Julien Wist / 2017 / Universidad del Valle
Andrés Bernal / 2017 / ???
An up-to-date version of this notebook can be found here: https://github.com/jwist/chemometrics/
In [2]:
options(repr.plot.width=4, repr.plot.height=4) # change these setting to plot larger figures
In [3]:
library(caret)
We create a testset as described in Altman, D.G., Bland, J.M. (1994) “Diagnostic tests 1: sensitivity and specificity,” British Medical Journal, vol 308, 1552. and Altman, D.G., Bland, J.M. (1994) “Diagnostic tests 2: predictive values,” British Medical Journal, vol 309, 102.
The truth is that 258 persons out of 344 have abnormal livers. Thus, the prevalence of the disease is 258/344=0.75.
In [40]:
N <- 344
neg <- 86 #86
lvs <- c("normal", "abnormal")
truth <- factor(rep(lvs, times = c(neg, N-neg)),
levels = rev(lvs))
summary(truth)
prevalence <- sum(truth == "abnormal") / length(truth)
prevalence
So the odds of finding an abnormal liver (prior to the test) is:
In [39]:
prevalence / (1 - prevalence)
A test has been developed that gives the following results:
In [36]:
pred <- factor(
c(
rep(lvs, times = c(54, 32)),
rep(lvs, times = c(27, 231))),
levels = rev(lvs))
summary(pred)
In [27]:
pred <- factor(
c(
rep(lvs, times = c(neg-12, 12)),
rep(lvs, times = c(17, N-neg-17))),
levels = rev(lvs))
summary(pred)
In [ ]:
By comparing both vector we can build a confusion matrix easily.
In [37]:
xtab <- table(pred, truth)
xtab
So there are 231+27=258 true positives (abnormal) and 32+54=86 true negatives (normal).
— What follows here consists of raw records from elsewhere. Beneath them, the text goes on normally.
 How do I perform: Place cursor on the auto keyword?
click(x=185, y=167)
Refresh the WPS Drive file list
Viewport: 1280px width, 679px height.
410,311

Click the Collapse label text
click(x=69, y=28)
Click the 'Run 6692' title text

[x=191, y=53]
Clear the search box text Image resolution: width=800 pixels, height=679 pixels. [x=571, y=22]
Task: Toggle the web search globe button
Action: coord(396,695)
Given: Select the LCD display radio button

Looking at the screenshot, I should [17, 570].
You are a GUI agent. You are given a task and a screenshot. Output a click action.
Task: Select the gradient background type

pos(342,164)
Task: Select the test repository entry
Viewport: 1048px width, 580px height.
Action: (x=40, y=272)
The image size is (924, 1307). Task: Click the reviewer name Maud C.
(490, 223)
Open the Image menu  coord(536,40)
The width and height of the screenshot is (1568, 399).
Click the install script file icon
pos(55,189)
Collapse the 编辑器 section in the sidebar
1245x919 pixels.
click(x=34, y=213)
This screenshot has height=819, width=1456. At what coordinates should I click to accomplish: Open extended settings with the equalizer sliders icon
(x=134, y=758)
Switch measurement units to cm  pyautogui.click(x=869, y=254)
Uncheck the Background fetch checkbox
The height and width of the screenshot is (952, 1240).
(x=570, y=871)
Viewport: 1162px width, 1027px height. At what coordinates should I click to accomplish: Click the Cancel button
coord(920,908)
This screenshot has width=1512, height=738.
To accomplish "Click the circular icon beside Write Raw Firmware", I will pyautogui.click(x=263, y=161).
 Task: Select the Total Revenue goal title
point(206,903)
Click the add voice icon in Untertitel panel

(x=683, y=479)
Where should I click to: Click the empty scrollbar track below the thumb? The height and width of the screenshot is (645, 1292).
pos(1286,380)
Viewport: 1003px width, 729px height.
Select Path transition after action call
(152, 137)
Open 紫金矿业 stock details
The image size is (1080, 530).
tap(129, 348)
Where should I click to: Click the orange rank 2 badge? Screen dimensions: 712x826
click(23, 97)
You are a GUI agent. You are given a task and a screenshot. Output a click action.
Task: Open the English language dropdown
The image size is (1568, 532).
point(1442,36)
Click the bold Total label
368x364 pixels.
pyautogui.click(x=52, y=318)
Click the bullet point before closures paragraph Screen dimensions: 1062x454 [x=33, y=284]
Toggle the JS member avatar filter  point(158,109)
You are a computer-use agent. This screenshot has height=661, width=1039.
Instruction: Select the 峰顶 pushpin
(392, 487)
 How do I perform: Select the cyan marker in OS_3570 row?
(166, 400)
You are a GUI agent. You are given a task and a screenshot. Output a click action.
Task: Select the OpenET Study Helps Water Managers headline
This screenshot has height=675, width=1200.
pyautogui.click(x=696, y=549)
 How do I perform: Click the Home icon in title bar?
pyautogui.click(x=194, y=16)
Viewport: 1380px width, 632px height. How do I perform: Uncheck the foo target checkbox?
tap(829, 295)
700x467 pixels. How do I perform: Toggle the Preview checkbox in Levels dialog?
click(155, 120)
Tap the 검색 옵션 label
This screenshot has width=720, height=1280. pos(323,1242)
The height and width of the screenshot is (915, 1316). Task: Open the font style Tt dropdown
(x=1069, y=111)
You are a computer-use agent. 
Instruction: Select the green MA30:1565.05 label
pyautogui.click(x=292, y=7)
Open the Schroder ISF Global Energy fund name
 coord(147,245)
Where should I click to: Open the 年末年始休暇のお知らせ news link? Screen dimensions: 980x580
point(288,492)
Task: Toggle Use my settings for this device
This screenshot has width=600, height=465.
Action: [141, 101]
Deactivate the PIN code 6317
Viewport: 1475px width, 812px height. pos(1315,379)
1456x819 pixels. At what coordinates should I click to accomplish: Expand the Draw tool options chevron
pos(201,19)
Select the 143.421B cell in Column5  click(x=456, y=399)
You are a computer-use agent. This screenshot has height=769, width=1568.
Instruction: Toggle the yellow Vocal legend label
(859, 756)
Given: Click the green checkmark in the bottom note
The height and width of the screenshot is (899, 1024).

Thus, there are 231/258=0.9 and 54/86=0.63 that were correctly classified. The first number is called sensitivity, while the second is called specificity.
In [29]:
round( S <- sensitivity(pred, truth), 2)
round( Sp <- specificity(xtab), 2 )
But if often happens that only the results of the test are known. Therefore we can compute the proportion of the positive test (abnormal) that are actually abnormal.
In [30]:
round(PPV <- posPredValue(pred, truth),2)
231/263
round(NPV <- negPredValue(xtab),2)
54/81
In [31]:
round( posteriorOdds <- PPV / (1 - PPV), 2 )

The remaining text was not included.